A unicycle can only be ridden those who have taken the time and energy to master the art of riding it. So, then, it makes sense that a company might design and sell a self-balancing unicycle to allow the rich to buy their way out of practice. (You would arguably have to be rich to buy one of these.)
If you’ve ever asked yourself, “How can I make sure I look at my phone while I’m driving way over the speed limit?” then the Cobra iPhone Radar Detector is the answer. The only way it could be more dangerously distracting is if it held french fries, though, in the world of bad-decision consumerism, anything is possible.

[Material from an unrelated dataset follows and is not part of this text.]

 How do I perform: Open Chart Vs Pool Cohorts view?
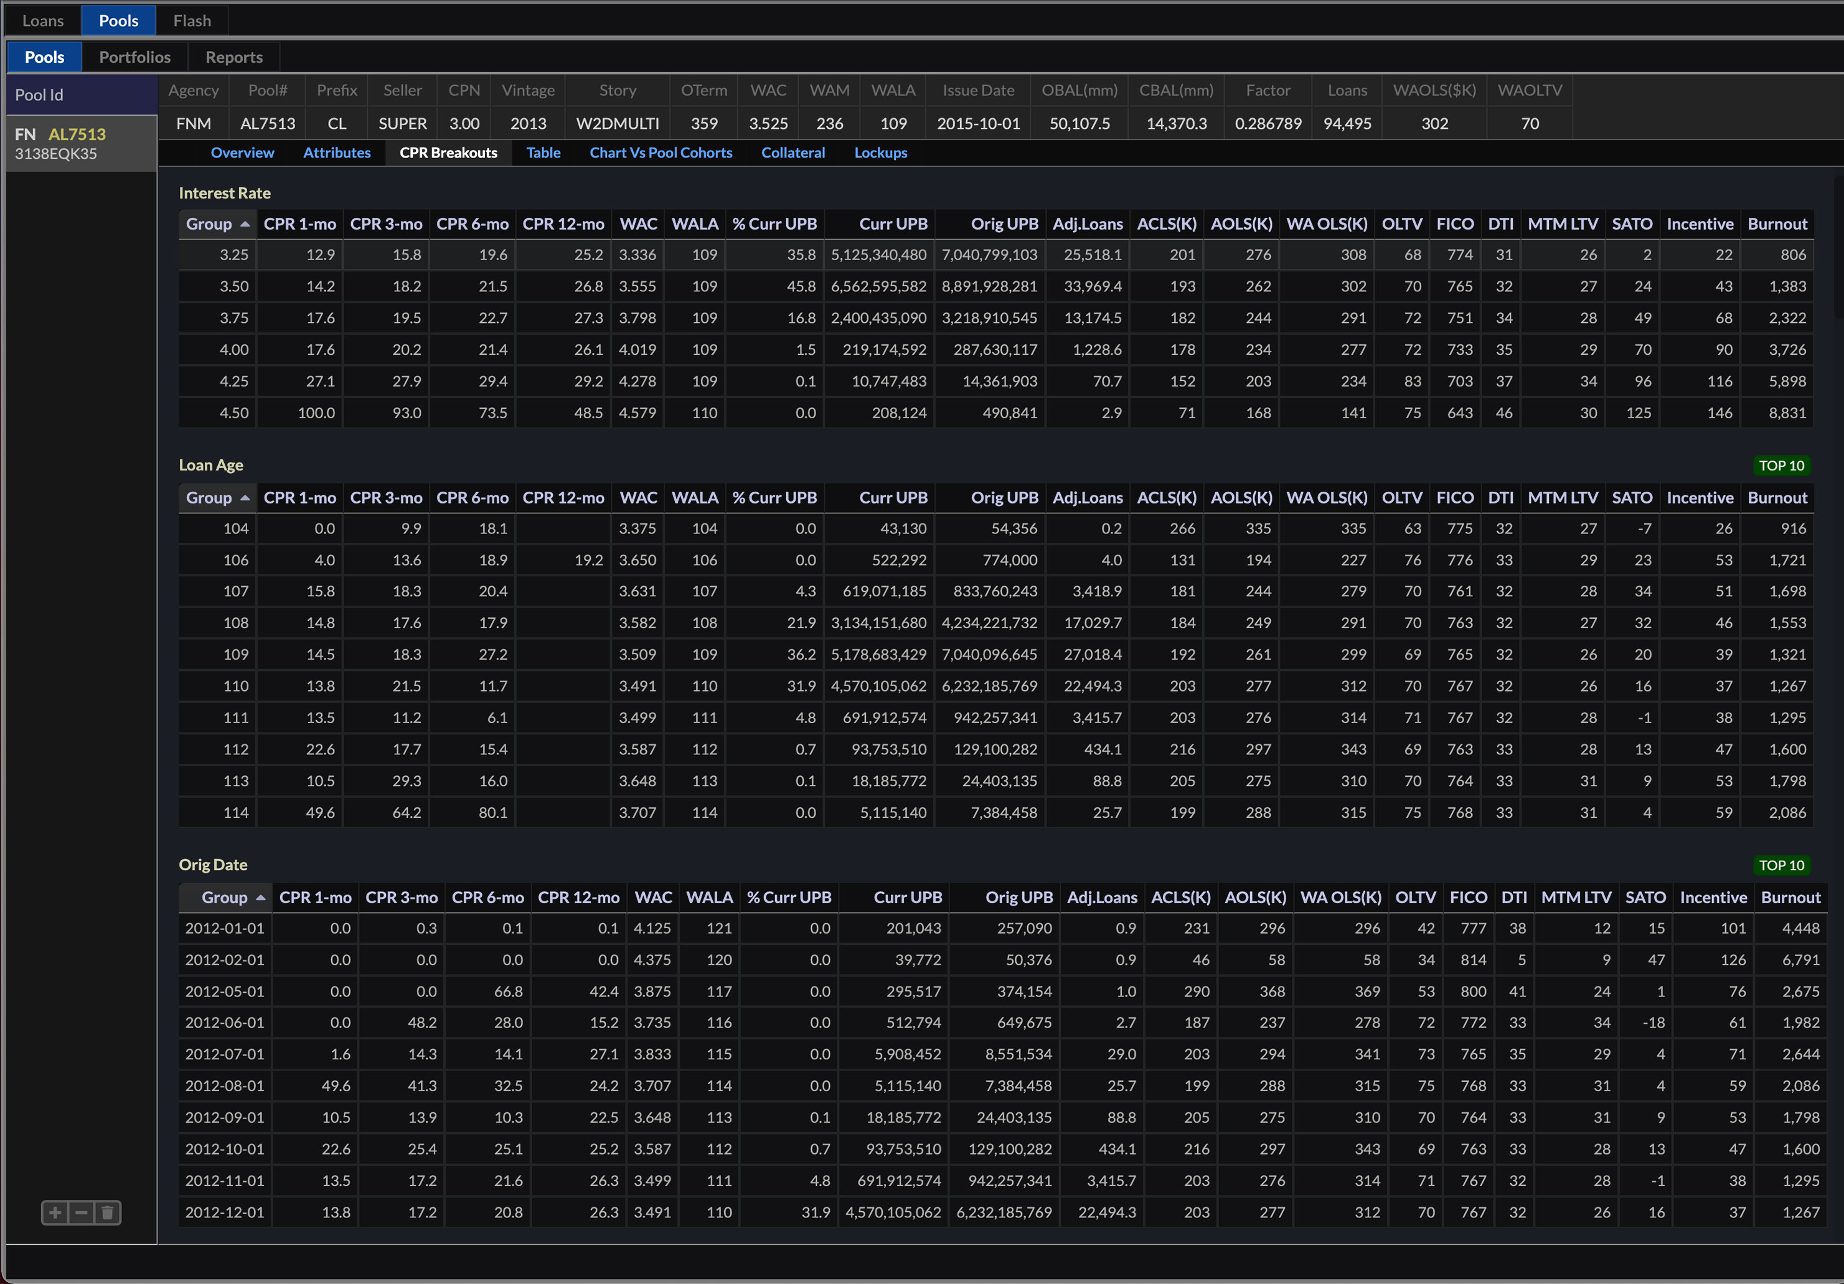click(x=660, y=153)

Whatever your political affiliation, having a Sarah Palin obsession is bizarre. Collecting this stuff would be like wearing a Bob Dole mask, carefully dusting your Bob Dole figurines with a Bob Dole feather duster.

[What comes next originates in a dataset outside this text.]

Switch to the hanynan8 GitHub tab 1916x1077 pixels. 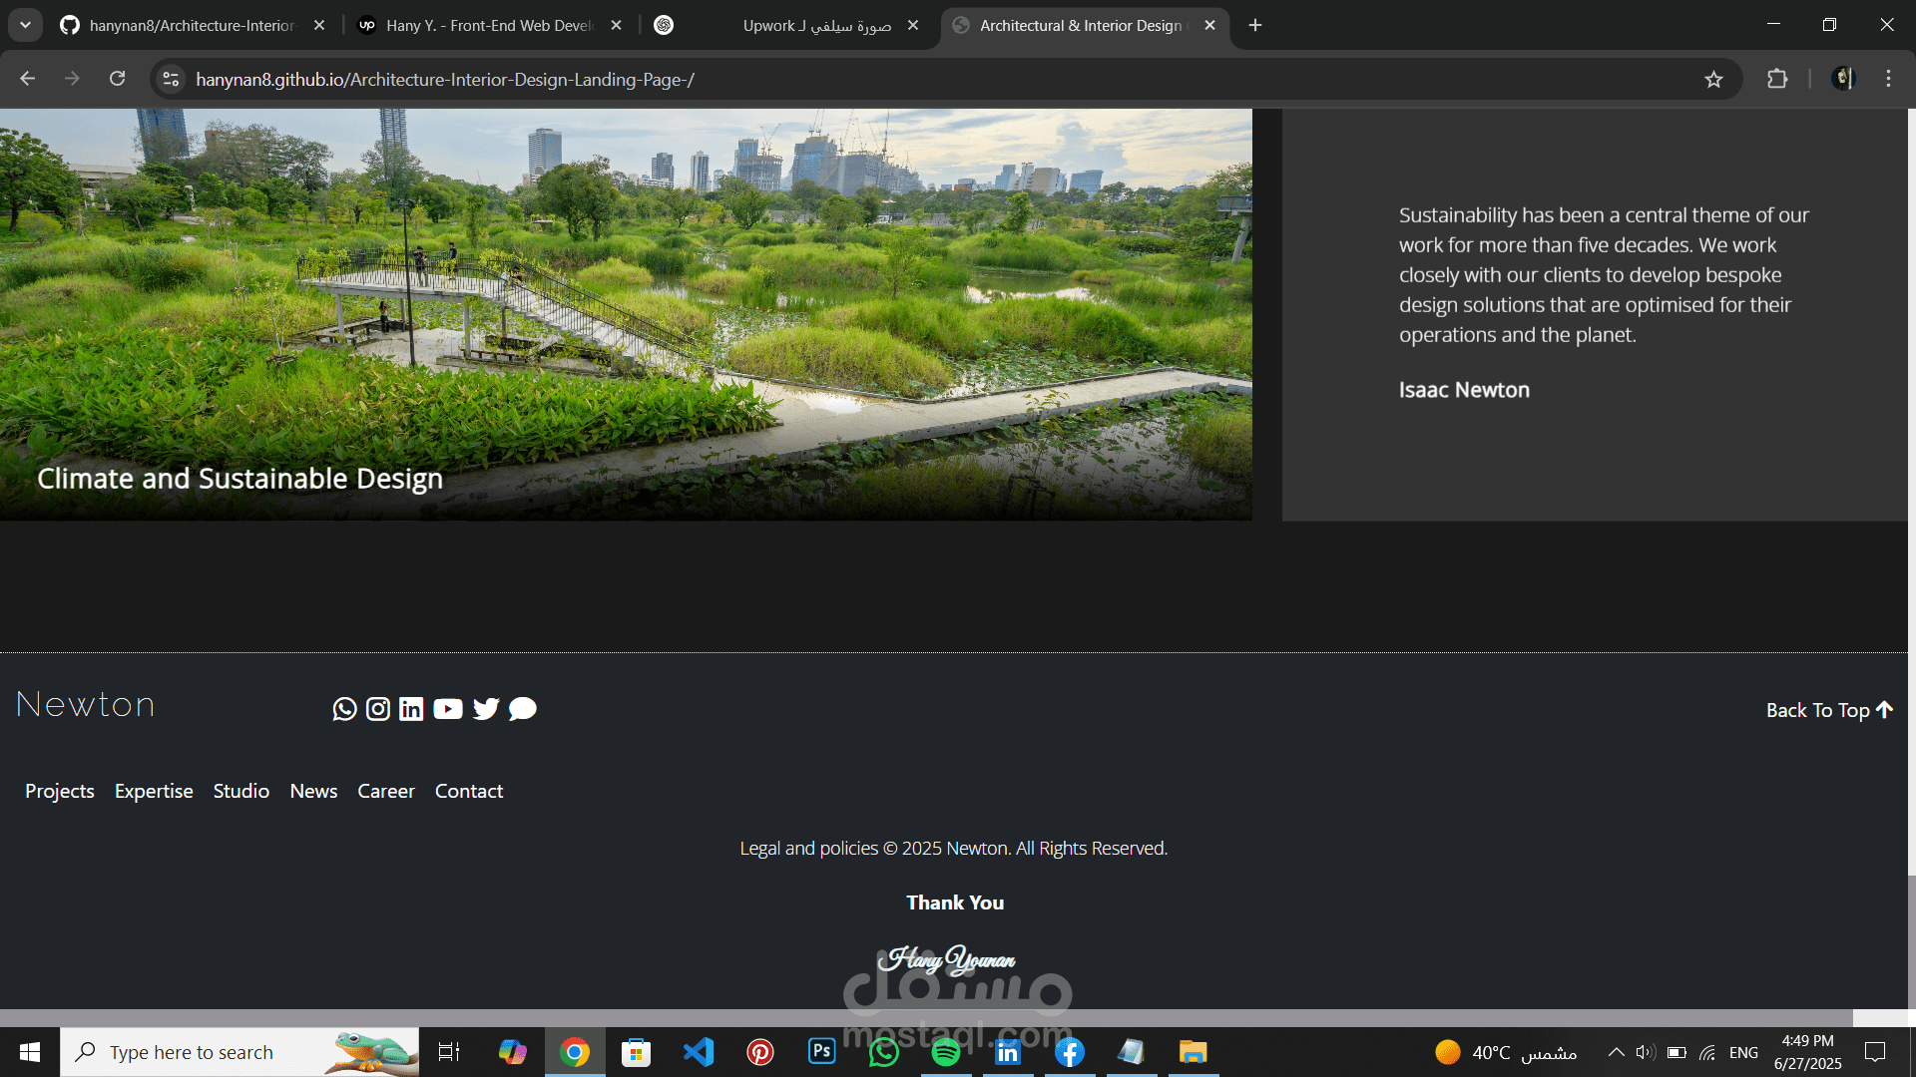(190, 26)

Reiki is the name of a faux-medical scam that involves the practitioner touching your body with their hands, and then imagining that healing energy is coming through their hands into your body to heal it. (I’m not joking or exaggerating – that’s actually what Reiki is.) Since it’s alternative medicine, and therefore not able to be subjected to the scientific method, its practitioners can do whatever they want with their imaginary healing powers without being subject to regulation.
Bringing alt-medicine to the world of animals has to be lucrative, then, because unlike a human, a dog or rabbit won’t know you’re a lunatic when they see you approach them, adorned in crystals, crazy look in your eyes, murmuring, “I have healing energy in my hands.”